OBJECTIF
Pouvez-vous réécrire tout ce qui va de la ligne contenant « The image size is (383, 215). » jusqu'à la fin des enregistrements, en remplaçant « radio button » par « checkbox » sans rien modifier d'autre ?
#### ENREGISTREMENTS ####
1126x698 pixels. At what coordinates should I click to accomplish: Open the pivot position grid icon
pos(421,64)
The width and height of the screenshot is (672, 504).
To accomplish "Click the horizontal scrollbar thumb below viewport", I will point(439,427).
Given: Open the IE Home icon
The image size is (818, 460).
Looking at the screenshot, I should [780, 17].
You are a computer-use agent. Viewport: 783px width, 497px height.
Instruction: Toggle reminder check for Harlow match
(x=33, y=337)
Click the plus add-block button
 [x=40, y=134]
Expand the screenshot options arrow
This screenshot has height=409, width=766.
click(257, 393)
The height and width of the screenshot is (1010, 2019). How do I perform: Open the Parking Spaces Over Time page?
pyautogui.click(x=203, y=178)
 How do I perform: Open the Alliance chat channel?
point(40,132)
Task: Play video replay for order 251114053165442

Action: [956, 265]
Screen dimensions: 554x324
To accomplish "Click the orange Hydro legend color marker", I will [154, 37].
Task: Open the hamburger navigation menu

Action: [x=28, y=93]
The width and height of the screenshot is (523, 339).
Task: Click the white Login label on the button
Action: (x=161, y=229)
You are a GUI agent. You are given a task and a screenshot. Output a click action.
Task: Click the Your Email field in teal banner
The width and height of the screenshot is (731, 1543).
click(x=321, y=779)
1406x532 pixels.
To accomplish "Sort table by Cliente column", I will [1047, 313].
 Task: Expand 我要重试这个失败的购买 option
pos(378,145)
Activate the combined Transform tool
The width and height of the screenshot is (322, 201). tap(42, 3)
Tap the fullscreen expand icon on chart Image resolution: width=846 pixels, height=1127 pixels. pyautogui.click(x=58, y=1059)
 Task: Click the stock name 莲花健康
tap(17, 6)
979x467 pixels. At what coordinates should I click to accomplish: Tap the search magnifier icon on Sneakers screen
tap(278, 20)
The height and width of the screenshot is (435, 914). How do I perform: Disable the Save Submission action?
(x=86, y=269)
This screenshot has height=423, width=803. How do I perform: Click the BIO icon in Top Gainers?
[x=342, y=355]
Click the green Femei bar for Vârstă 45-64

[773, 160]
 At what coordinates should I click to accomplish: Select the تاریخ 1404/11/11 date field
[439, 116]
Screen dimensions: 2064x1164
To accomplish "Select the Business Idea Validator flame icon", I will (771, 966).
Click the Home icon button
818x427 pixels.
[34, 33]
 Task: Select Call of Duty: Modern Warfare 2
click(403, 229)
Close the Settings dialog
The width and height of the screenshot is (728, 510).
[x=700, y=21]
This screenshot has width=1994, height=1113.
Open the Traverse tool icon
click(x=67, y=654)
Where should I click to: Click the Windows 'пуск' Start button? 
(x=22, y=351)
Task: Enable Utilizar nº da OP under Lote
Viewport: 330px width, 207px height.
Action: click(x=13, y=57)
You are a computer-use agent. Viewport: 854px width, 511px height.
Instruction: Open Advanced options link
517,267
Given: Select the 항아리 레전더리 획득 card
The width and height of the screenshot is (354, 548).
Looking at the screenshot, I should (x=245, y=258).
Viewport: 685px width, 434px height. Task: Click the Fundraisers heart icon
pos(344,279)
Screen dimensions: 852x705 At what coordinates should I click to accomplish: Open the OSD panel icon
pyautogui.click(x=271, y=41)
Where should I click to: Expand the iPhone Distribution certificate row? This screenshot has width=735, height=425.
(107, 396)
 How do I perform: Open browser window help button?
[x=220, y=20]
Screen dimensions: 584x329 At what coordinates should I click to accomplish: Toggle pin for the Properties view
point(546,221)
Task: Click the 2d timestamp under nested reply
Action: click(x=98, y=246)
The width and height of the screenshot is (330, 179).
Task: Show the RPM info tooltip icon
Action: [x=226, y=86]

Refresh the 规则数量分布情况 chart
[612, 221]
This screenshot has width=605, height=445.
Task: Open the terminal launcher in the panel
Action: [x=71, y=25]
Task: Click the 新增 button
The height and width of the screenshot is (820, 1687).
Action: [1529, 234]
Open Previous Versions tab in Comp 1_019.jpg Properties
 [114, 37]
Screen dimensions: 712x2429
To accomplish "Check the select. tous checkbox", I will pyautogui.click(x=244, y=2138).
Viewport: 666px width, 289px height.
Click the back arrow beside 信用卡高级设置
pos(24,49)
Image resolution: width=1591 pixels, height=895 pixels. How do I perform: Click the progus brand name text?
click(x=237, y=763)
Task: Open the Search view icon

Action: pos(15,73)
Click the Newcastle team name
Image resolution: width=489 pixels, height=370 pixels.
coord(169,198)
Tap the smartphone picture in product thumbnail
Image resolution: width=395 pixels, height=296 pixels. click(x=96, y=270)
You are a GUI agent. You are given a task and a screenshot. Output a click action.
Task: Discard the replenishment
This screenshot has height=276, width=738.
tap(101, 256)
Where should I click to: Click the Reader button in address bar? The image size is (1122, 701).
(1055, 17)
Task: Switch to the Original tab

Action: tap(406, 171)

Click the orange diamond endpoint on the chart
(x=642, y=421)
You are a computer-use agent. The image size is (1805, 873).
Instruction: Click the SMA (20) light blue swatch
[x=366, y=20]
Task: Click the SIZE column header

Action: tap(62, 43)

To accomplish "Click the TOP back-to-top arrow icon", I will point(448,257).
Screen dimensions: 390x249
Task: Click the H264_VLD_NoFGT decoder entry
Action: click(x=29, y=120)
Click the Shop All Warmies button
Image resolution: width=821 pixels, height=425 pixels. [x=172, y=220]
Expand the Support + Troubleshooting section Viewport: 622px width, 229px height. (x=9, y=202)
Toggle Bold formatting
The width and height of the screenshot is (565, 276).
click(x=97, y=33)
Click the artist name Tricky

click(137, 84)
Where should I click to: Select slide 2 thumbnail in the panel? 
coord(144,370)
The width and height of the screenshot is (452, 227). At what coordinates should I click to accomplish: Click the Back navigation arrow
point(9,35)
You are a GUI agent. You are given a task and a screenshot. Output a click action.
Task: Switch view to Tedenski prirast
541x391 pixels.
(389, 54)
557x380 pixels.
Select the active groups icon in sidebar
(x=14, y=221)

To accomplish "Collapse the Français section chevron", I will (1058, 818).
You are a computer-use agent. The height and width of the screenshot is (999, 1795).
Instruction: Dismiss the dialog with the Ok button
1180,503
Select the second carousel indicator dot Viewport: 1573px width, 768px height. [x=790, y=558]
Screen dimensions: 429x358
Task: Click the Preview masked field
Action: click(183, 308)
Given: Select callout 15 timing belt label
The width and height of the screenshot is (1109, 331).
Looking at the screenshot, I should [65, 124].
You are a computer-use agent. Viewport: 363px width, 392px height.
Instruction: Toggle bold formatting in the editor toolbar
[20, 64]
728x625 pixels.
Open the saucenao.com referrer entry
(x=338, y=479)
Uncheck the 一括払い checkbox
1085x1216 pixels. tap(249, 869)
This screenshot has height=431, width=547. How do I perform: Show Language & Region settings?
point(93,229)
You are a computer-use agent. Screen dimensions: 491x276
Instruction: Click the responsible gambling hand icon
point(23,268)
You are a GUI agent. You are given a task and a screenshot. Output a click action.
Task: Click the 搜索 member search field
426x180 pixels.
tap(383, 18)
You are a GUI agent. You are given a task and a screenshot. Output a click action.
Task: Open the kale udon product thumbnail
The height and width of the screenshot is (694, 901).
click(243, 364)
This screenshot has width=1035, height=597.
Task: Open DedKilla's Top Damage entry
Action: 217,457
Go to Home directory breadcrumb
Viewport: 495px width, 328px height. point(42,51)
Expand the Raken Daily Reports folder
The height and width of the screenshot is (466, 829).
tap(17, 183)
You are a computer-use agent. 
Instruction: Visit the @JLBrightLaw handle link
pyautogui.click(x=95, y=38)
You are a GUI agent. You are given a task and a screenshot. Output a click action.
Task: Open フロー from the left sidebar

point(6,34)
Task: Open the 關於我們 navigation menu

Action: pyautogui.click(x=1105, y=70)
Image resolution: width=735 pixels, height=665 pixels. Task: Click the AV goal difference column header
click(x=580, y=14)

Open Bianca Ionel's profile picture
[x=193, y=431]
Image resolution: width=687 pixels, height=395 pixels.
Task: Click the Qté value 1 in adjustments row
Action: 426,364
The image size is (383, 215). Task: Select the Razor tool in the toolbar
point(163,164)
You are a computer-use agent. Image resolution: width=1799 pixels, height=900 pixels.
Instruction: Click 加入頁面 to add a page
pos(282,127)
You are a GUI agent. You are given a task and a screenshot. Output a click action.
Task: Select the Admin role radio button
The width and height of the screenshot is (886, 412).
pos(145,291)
####
RÉSULTAT
The image size is (383, 215). Task: Select the Razor tool in the toolbar
point(163,164)
You are a computer-use agent. Image resolution: width=1799 pixels, height=900 pixels.
Instruction: Click 加入頁面 to add a page
pos(282,127)
You are a GUI agent. You are given a task and a screenshot. Output a click action.
Task: Select the Admin role checkbox
The width and height of the screenshot is (886, 412).
pos(145,291)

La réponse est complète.